|Year : 2020 | Volume
| Issue : 2 | Page : 77-78
Superior dislocation of the patella: A rare cause for locked knee in extension
PP Sunil, KR Renjith, P Vinod Kumar, Arvind P Vijayan
Department of Orthopedics, Apollo-Adlux Hospital, Angamaly, Kerala, India
|Date of Submission||21-Nov-2020|
|Date of Acceptance||13-Dec-2021|
|Date of Web Publication||08-Mar-2021|
K R Renjith
Department of Orthopedics, Apollo-Adlux Hospital, Near Adlux Convention Center, Cable Junction, Ernakulam District, National Highway 47, Karukutty, Angamaly - 683 576, Kerala
Source of Support: None, Conflict of Interest: None
Superior dislocation of the patella is an extremely rare clinical entity, which is frequently misdiagnosed as acute patellar tendon rupture. Locked knee in extension is the classical presentation, and plain radiographs are most often diagnostic. Closed reduction can be accomplished in majority of cases, and we report superior patellar dislocation in an elderly female following trivial trauma, successfully managed by closed reduction under local anesthesia.
Keywords: Closed reduction, patellar dislocation, superior dislocation of the patella
|How to cite this article:|
Sunil P P, Renjith K R, Kumar P V, Vijayan AP. Superior dislocation of the patella: A rare cause for locked knee in extension. J Orthop Assoc South Indian States 2020;17:77-8
|How to cite this URL:|
Sunil P P, Renjith K R, Kumar P V, Vijayan AP. Superior dislocation of the patella: A rare cause for locked knee in extension. J Orthop Assoc South Indian States [serial online] 2020 [cited 2021 Apr 15];17:77-8. Available from: https://www.joasis.org/text.asp?2020/17/2/77/310981
| Introduction|| |
Superior dislocation of the patella (SDP) is a rare type of extra-articular patellar dislocation, which may occur even without significant trauma. Most often misdiagnosed as acute patellar tendon rupture, extreme pain on attempted knee flexion remains a characteristic feature for clinical diagnosis of this uncommon condition. Although commonly described as a disease of the elderly in their sixth decade, there have been reports of similar injuries in young patients as well.
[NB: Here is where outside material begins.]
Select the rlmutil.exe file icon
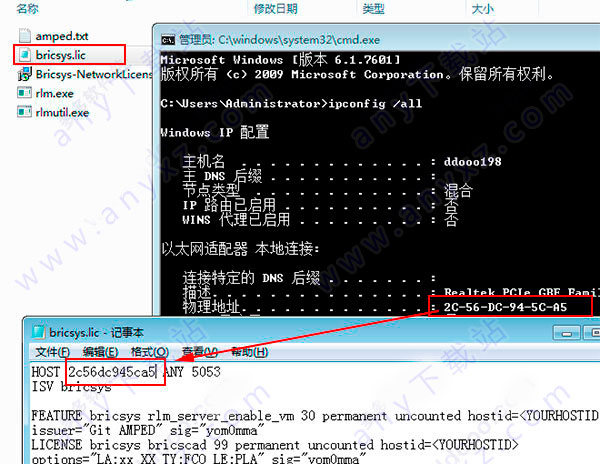Image resolution: width=600 pixels, height=464 pixels. [24, 112]
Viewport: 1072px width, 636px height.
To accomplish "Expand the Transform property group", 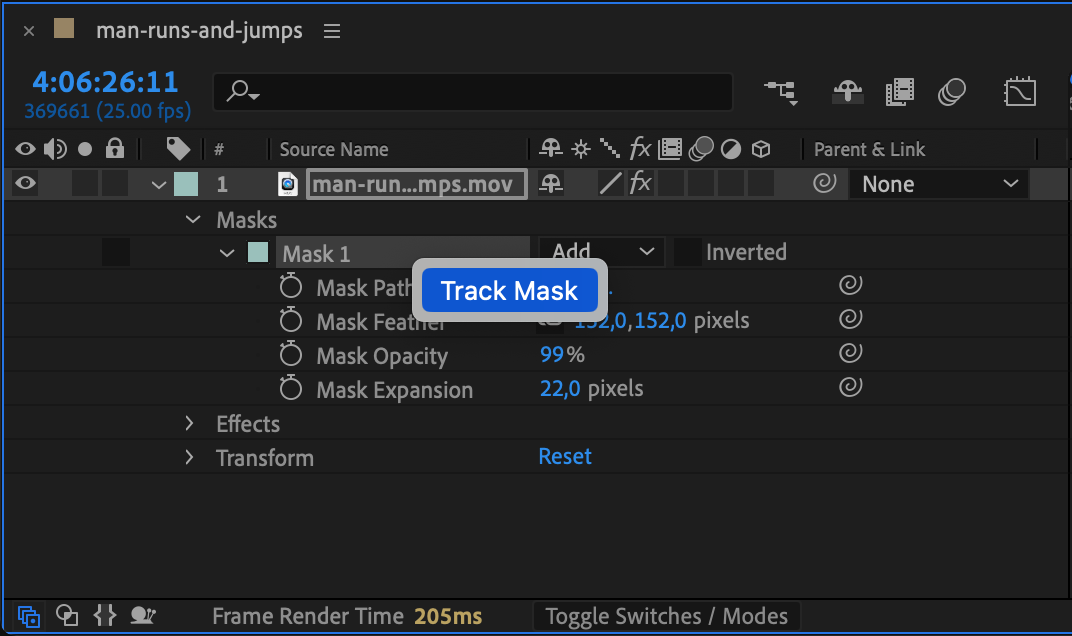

We describe a case of SDP following a trivial hit injury in a 58-year-old female, successfully managed by closed reduction under local anesthesia.
| Case Report|| |
A 58-year-old, previously healthy female attended our outpatient department with pain and inability to bend her right knee immediately following a direct hit injury against a door-edge 24 h back. The patient was unable to walk and came in a wheel-chair with her right knee locked in full extension. Clinical examination revealed unduly prominent superior pole of the patella with no palpable defect in the patellar tendon. She could perform active straight-leg raise (SLR) without any difficulty, but any attempt at knee flexion produced excruciating pain anteriorly. Lateral projection of plain radiographs showed SDP with interlocking osteophytes at the inferior pole of the patella and proximal articular surface of the trochlea [Figure 1]. The patient was counseled for closed reduction under local anesthesia, and after conscious sedation, we administered 5 ml of 2% lidocaine hydrochloride diluted in 15 ml of 0.9% normal saline into her knee joint for pain relief. The inferior pole of the patella was grasped between thumb and index finger followed by gentle sideways movement, resulting in successful reduction and immediate pain relief [Figure 2].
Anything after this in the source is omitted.